The development of ceramic capacitors featuring high reliability and superior comprehensive performance is vital for practical applications in medium electric fields. In this work, a synergistic strategy was proposed to improve the energy storage performance of (1 − x)0.94Bi_0.47Na_0.47Ba_0.06TiO₃-xCaTi_0.8Sn_0.2O₃ ((1 − x)BNBT-xCTS) ceramics by introducing polymorphic nanodomains and transforming rhombohedral (R3c) to tetragonal (P4bm) forms, exhibiting a superparaelectric state at room temperature (RT). Remarkably, a lead-free 0.75Bi_0.47Na_0.47Ba_0.06TiO₃-0.25CaTi_0.8Sn_0.2O₃ (0.75BNBT-0.25CTS) ceramic exhibits superior energy storage properties: W_rec = 5.81 J cm⁻³ and η = 90.5% at a moderate field of 315 kV cm⁻¹, along with promising frequency/temperature stability (1–200 Hz and 20–200 °C) as well as a fast discharge rate (t_0.9) of 72 ns.

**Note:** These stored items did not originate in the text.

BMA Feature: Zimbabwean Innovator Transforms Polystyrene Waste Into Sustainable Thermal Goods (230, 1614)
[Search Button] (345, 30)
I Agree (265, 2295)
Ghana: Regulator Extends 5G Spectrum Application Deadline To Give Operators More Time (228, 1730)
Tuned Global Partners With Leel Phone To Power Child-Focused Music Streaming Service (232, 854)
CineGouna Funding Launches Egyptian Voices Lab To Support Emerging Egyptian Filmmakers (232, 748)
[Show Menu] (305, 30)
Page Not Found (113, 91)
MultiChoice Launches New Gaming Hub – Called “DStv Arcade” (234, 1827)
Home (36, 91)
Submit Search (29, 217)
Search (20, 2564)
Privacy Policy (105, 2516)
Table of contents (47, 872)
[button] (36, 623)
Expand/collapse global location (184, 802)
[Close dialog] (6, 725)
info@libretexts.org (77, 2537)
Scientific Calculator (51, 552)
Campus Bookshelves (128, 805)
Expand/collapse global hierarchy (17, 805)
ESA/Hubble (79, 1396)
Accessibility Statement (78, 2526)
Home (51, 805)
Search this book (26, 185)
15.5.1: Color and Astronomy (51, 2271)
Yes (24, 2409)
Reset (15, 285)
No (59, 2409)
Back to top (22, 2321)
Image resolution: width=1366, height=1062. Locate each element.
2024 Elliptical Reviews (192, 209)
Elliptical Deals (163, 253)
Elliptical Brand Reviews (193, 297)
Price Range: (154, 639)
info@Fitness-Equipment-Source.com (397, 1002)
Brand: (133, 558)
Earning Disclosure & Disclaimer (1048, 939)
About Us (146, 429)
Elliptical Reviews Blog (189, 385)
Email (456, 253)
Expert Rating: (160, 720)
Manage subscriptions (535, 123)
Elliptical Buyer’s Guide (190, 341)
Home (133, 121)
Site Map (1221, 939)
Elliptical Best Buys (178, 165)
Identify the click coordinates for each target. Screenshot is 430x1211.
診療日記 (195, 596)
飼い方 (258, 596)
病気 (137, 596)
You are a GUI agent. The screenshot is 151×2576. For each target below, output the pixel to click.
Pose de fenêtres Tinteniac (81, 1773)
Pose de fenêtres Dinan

Additionally, the sample of 0.75Bi_0.47Na_0.47Ba_0.06TiO₃-0.25CaTi_0.8Sn_0.2O₃ shows excellent dielectric constant and thermal stability (Δε′/ε′_{25 °C} ≤ ±15% at 1 kHz) in the range of −120 to 204 °C, satisfying the XR9-type capacitor. This study shows that the construction of polymorphic nanodomains and superparaelectric states at RT is an effective strategy to obtain high-efficiency energy storage ceramics under medium electric fields.